British Foreign Policy Towards The I.R. Iran With Special Reference To The Two Main British Governing Parties: 2000-2015

British Foreign Policy Towards The I.R. Iran With Special Reference To The Two Main British Governing Parties: 2000-2015

Ali-Reza Moussavizadeh1

 

Summary

The article examines the Irano-UK diplomatic relation, with an academic emphasis through the United Kingdom’s foreign policy-making the process, during the first and a half decade of the twenty first century. The two main British governing parties will be the focus of the article’s attention. This is a contemporary British diplomatic research into the relation between the Islamic Republic of Iran and the United Kingdom.

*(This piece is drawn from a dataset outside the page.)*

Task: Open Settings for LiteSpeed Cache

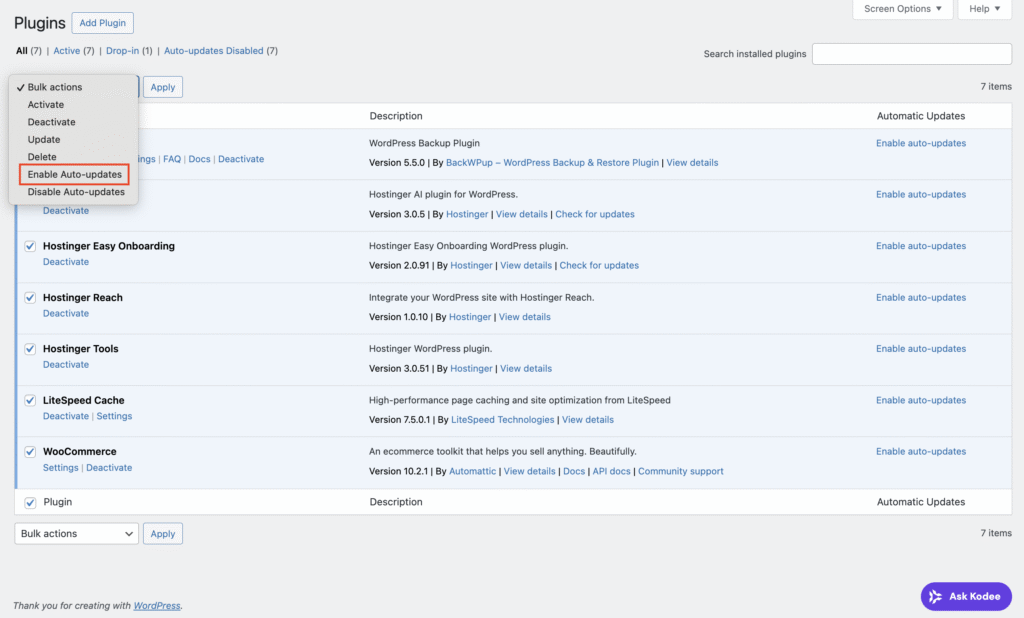Action: click(114, 416)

The article starts by looking at the Labour foreign policy attitudes, and approaches, then moves on to the actual policy process of the Labour party, during the administration of the two Labour leaders Tony Blair and Gordon Brown. Having completed our investigation into the British Labour party’s policy ideas towards the Islamic Republic of Iran, the article will proceed with the British Conservative party’s policy attitudes in foreign policy, and then towards the Islamic Republic of Iran, since moving into Office.

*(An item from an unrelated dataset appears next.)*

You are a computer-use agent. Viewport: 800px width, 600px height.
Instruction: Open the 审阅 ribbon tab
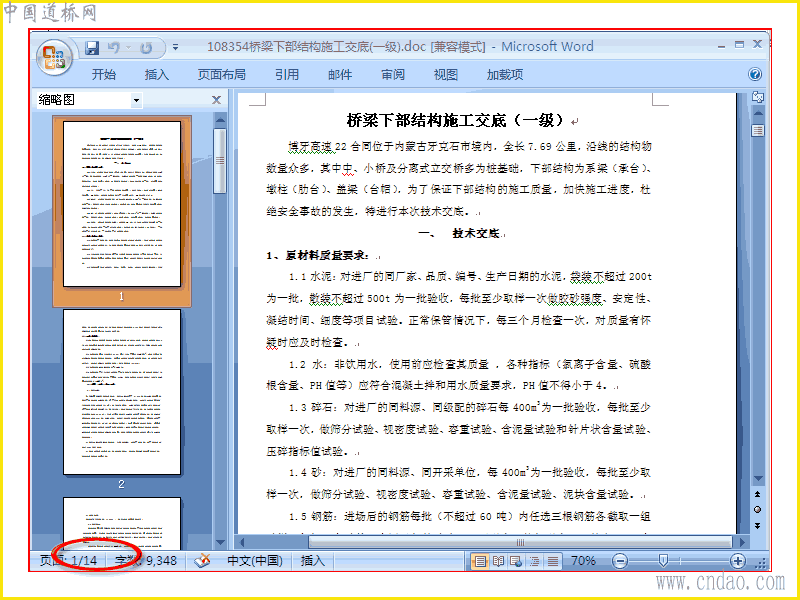click(x=393, y=74)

This examination attempts to demonstrate the complex and intriguing process of foreign policy in the beginning of the twenty first century, as the world has become a maze of interdependent relationships.

Introduction:
The Islamic Republic of Iran’s relation with the United Kingdom deserves an academic attention, through the UK’s foreign policy making process within the Iranian context.
Americans especially have often admired British foreign policy making for its method if not its substances, believing that diplomatic wisdom, and shrewdness prevailed over political emotions and parochial concerns.
However, sustaining this reputation has been less likely during Britain’s decline in the contemporary world of twenty to twenty first century in status among the great powers.
No other nation ever surrendered so much in so short a time as did Britain in the fifteen or twenty years after 1945.
The expensive reputation into the mid twentieth century, and ever since, of the increasingly unsubstantial policies of independent nuclear deterrence, and responsibility flowing from a ‘special relationship’ with the United States, has been as a result of Britain’s failure in foreign policy, such as towards the Middle East as a whole, and more specifically, towards the Islamic Republic of Iran.
In this article, attempts will be made to examine British foreign policy towards the Islamic Republic of Iran, concentrating on the two main British governing parties, during the period, 2000-2015. In this manner, hopefully, a thorough examination of the Anglo-Iranian relation in the beginning of the twenty first century will be offered.